At Mayor Gonzales’ State of the City Address last week, I sat as
a guest of the City of San Jose in the third row of the spectacular
California Theatre (refurbished by HP at a cost of $75
million).
At Mayor Gonzales’ State of the City Address last week, I sat as a guest of the City of San Jose in the third row of the spectacular California Theatre (refurbished by HP at a cost of $75 million). To the right of me sat Superior Court Judge Ron Del Pozzo and to the left a newsmaker from Gilroy who was being honored with a Pride of San Jose Award that evening. This man (I’ll call him Steve) modestly describes his job as “tinkering with computers” for the City of San Jose in the heart of Silicon Valley.

But don’t let this busy member of the Gilroy community fool you. He was recently recognized by Mayor Gonzales at a San Jose City Council meeting for his role in the Capital Improvement Project Team’s APWA Project Management Innovation Award. This American Public Works Association Award is not just a local award – it is a National Award given to recognize outstanding achievement in the public works profession.

The City’s Division Manager of the Information Technology Department praised Steve for developing “a database that provides extremely important information to Public Works and other departments around the City. He has been a leading-edge developer at the City by integrating various technologies. He has shown creativity and perseverance, continuing to achieve results even with reduced staffing.” This project will save the City of San Jose (and our county) $200,000 annually.

The project he and his team have created enables project managers to view capital projects throughout the city at a glance by using software that integrates all the information for the different projects into a PDA (personal digital assistant). At any moment, a manager can be walking around with this little handheld computer device and look up how a new project is coming along or see how much money is needed to finish a particular building.

Other cities have consulted Steve in regard to San Jose’s public works database. Both the City of Oakland and the City of Santa Clara have expressed interest in this new system.

Not bad for the son of an American citizen who spent W.W. II interned for having a Japanese ethnic heritage. His mother’s family suffered horribly in the camps, and an aunt starved to death as a child. His father became a decorated sharpshooter fighting for the American Army at 18.

Steve’s grandfather had immigrated to the Salinas Valley in 1909 to work as one of the first lettuce farmers and had raised his family in Salinas until the war interrupted. His father attended the same high school as my father did, Salinas High School.

When the war was over, they returned. “It was the best day of my life,” Steve’s grandfather declared the day they were able to return home to Salinas.

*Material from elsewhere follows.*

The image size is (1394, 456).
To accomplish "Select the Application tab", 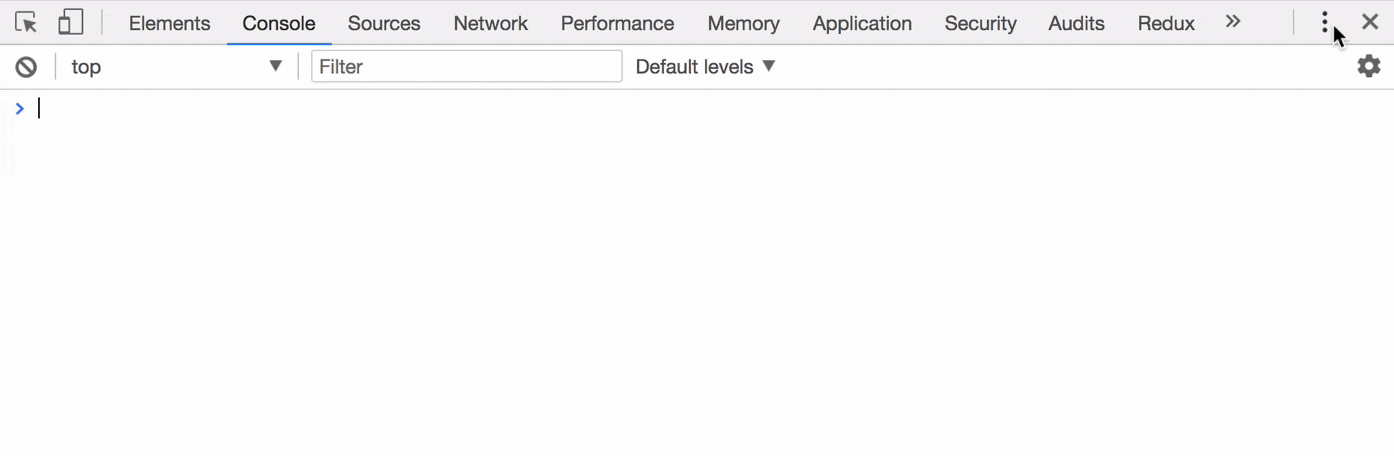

In his spare time these days, Steve is president of the trustees at his local church where he oversees repairs on the building, chairs the board meetings and does sound engineering each Sunday. He is also mentoring young people there by training them in running the sound board.

I know so much about Steve because I took a personal interest in him when I met him 26 years ago in a philosophy class at North Salinas High School. Steve Teraji has been my husband for 14 years now.